» Description of the task
Write out word for word the part of the Bouba–Kiki passage below that begins with the words containing "Preparation" and ends with "or Kiki mean.".

One idea is that the first languages were representative sounds that people linked to concepts. Eventually these meaningful sounds grew more diverse and structurally intricate as they evolved into more complex speech. This idea brings with it a major question: Were the first sounds made by humans arbitrary and random, or were they consistently applied to certain symbols and concepts? A psychological phenomenon called the Bouba–Kiki effect has been used to help answer this question. In this effect, people are shown a pointy picture or a curvy, bubbly shape and asked to identify it as "Bouba" or "Kiki," even though those are both nonsense words. They are asked to do the same with a pointy, sharper shape. A surprising number of people identify the round shape as "Bouba" and the pointy shape as "Kiki" although they have not been told what the words mean. Will you observe the Bouba–Kiki effect or will you have the results of a 50–50 random-chance event?

Materials
•   A pen, pencil, or marker. You can use a colorful assortment if you want!
•   20 index cards
•   A piece of paper
•   At least five volunteers

Preparation
•   On 10 index cards, draw a pointy, star-like shape, like the one shown in the illustration above.
•   On the other 10 index cards, draw round, bubbly shapes—like the one in the illustration above.
•   Randomly mix the cards by shuffling all of them together a few times.

Procedure
•   Tell your first volunteer that you will show them a series of cards, and that you want to know if the picture is Bouba or Kiki, but do not tell them what Bouba or Kiki mean.

» Given material
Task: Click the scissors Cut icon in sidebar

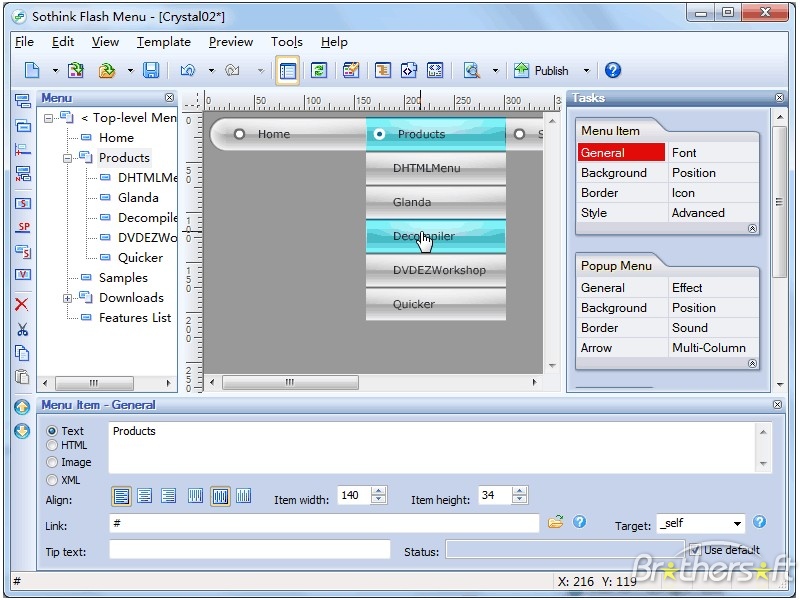Action: (x=22, y=329)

» Complete answer
Preparation
•   On 10 index cards, draw a pointy, star-like shape, like the one shown in the illustration above.
•   On the other 10 index cards, draw round, bubbly shapes—like the one in the illustration above.
•   Randomly mix the cards by shuffling all of them together a few times.

Procedure
•   Tell your first volunteer that you will show them a series of cards, and that you want to know if the picture is Bouba or Kiki, but do not tell them what Bouba or Kiki mean.